Copy exactly the line that contains "This screenshot has height=773, width=1568." plus all remaining lines of the data, and leave out every line before it.

[Opening THE INPUT section]

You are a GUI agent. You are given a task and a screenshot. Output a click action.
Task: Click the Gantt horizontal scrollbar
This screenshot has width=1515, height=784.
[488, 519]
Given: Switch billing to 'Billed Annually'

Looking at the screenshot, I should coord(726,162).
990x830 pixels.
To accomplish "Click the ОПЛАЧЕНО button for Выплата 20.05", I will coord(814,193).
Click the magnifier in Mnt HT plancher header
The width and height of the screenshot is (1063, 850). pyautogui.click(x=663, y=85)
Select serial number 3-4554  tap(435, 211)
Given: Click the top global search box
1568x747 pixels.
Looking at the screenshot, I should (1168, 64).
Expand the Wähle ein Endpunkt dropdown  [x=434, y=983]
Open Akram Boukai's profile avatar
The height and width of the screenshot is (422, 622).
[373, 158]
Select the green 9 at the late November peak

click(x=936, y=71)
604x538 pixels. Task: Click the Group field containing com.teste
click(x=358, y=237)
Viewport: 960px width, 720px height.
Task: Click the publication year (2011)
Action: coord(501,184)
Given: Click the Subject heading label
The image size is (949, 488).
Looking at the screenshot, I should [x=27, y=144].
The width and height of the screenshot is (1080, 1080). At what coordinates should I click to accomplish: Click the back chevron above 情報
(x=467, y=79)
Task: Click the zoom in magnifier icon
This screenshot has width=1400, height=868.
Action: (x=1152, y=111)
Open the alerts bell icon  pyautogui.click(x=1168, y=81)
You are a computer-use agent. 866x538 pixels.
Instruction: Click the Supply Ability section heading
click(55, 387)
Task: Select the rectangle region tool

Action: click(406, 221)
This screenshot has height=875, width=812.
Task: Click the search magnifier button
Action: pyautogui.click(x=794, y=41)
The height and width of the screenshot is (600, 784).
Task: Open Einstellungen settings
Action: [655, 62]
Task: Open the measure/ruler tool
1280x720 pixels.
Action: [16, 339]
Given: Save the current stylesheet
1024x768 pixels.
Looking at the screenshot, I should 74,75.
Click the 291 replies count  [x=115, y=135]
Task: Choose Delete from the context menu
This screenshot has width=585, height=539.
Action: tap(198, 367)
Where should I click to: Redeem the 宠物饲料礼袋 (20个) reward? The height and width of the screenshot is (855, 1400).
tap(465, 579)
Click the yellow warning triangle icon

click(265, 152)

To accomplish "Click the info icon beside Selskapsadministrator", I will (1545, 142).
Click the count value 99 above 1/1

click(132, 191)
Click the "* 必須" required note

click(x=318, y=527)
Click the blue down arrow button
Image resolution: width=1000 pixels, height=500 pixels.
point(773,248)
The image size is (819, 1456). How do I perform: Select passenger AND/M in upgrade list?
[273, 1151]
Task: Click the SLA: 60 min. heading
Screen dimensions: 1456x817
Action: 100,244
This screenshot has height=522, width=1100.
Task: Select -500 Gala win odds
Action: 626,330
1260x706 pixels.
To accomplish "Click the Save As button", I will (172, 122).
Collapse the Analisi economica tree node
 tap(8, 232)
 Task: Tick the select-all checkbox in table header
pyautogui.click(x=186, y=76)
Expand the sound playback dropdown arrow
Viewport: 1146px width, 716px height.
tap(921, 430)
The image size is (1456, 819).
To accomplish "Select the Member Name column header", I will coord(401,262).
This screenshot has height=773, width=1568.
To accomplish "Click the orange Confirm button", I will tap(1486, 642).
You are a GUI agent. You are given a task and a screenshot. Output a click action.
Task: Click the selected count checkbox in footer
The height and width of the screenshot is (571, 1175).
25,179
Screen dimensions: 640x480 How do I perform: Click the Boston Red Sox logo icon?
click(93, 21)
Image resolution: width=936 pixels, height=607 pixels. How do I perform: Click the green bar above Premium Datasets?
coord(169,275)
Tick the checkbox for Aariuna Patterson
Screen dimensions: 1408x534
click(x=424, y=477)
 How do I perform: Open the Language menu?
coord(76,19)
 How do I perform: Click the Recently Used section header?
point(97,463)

[Closing THE INPUT section]

RESULT BELOW |
This screenshot has height=773, width=1568.
To accomplish "Click the orange Confirm button", I will tap(1486, 642).
You are a GUI agent. You are given a task and a screenshot. Output a click action.
Task: Click the selected count checkbox in footer
The height and width of the screenshot is (571, 1175).
25,179
Screen dimensions: 640x480 How do I perform: Click the Boston Red Sox logo icon?
click(93, 21)
Image resolution: width=936 pixels, height=607 pixels. How do I perform: Click the green bar above Premium Datasets?
coord(169,275)
Tick the checkbox for Aariuna Patterson
Screen dimensions: 1408x534
click(x=424, y=477)
 How do I perform: Open the Language menu?
coord(76,19)
 How do I perform: Click the Recently Used section header?
point(97,463)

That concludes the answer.